Apr 5, 2018 | 3:30 PM

OTTAWA — The military’s top soldier has ordered a second investigation into a recent Team Canada trip that resulted in sexual-assault charges against a former NHL player and cast a cloud over the morale-boosting tours.

The new investigation is expected to be broader than the first, which was conducted by the Air Force soon after the December trip in which former Toronto Maple Leaf Tiger Williams was accused of having assaulted a flight attendant.

Williams has denied the accusations. The results of the Air Force’s investigation, which were delivered to chief of the defence staff Gen. Jonathan Vance in February, have not been made public.

Media reports after the December tour painted a picture of heavy drinking and partying on such trips, which involve the military flying athletes and celebrities overseas to meet with Canadian troops deployed abroad.

Vance denied such characterizations, but nonetheless banned alcohol on all future military flights and temporarily suspended the Team Canada visits until officials could determine what, if anything, needed to be fixed.

Defence Department spokeswoman Ashley Lemire said the new investigation ordered by Vance will include a review of police reports and evidence as well as interviews with witnesses — none of which was done during the Air Force probe.

The investigation will be conducted by Rear-Admiral Luc Cassivi, who is currently responsible for the military’s different educational institutions, and is expected to take about 60 days.

Once complete, it will be delivered to Vance, who “will render the necessary direction and guidance to ensure the safe and effective conduct of Team Canada and other special flights in the future,” Lemire said.

In the meantime, all Team Canada visits remain suspended.

The Toronto Star has reported that several passengers on the December tour arrived in Ottawa already drunk before embarking on the Team Canada flight — and that two were so inebriated that they urinated in their seats.
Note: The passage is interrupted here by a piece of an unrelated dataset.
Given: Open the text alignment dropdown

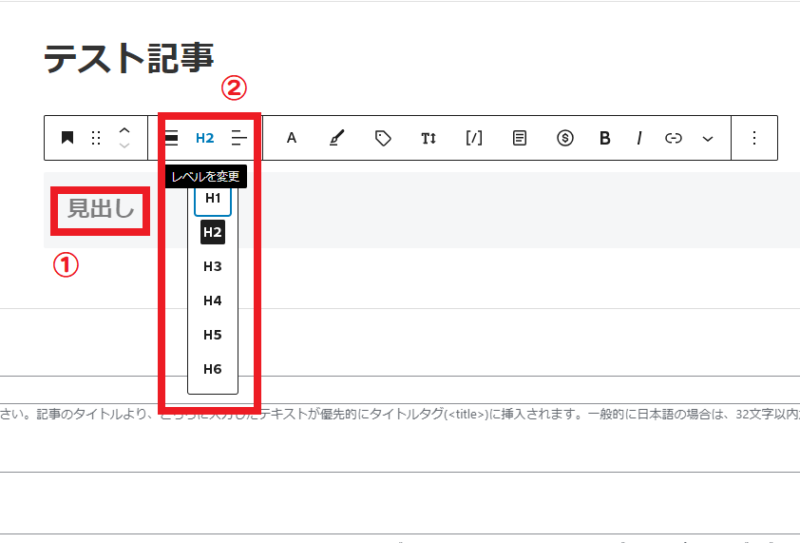Looking at the screenshot, I should click(239, 138).
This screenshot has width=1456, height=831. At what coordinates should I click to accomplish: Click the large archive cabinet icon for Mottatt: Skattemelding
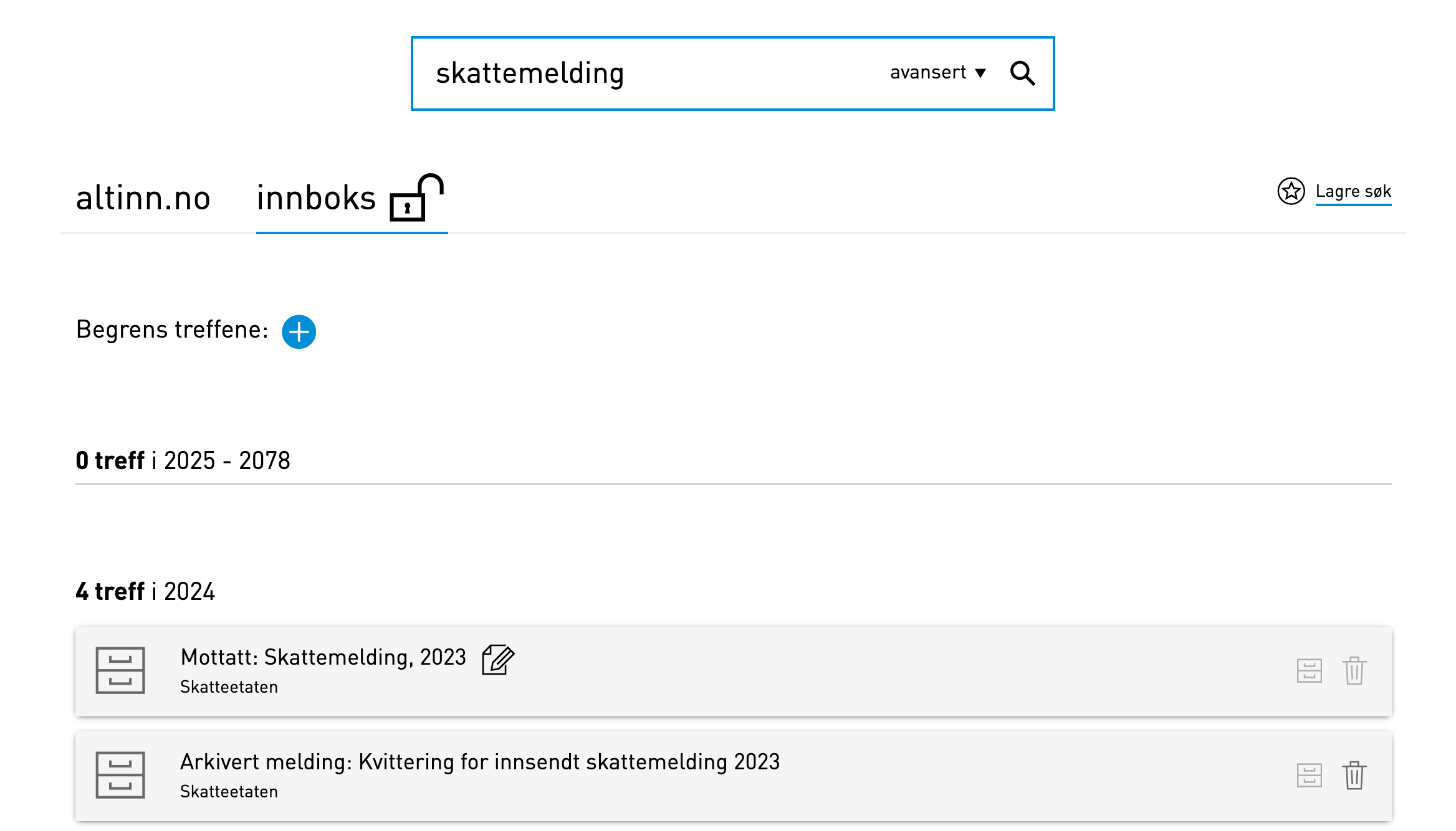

The paper also reported that the attendant Williams was alleged to have assaulted on the first leg of the tour was forced to return to Canada on a commercial flight, but that the former hockey player was allowed to continue on the tour.

Vance has promised to get to the bottom of what happened, but also insisted media reports portraying the tours in a poor light aren’t accurate, and that his own experience found them to be well-run and good for the military.

He has also suggested that rather than setting back his efforts in recent years to shed the military’s reputation as an institution that is hostile to women, the affair had proven that the Armed Forces is serious about dealing with misconduct.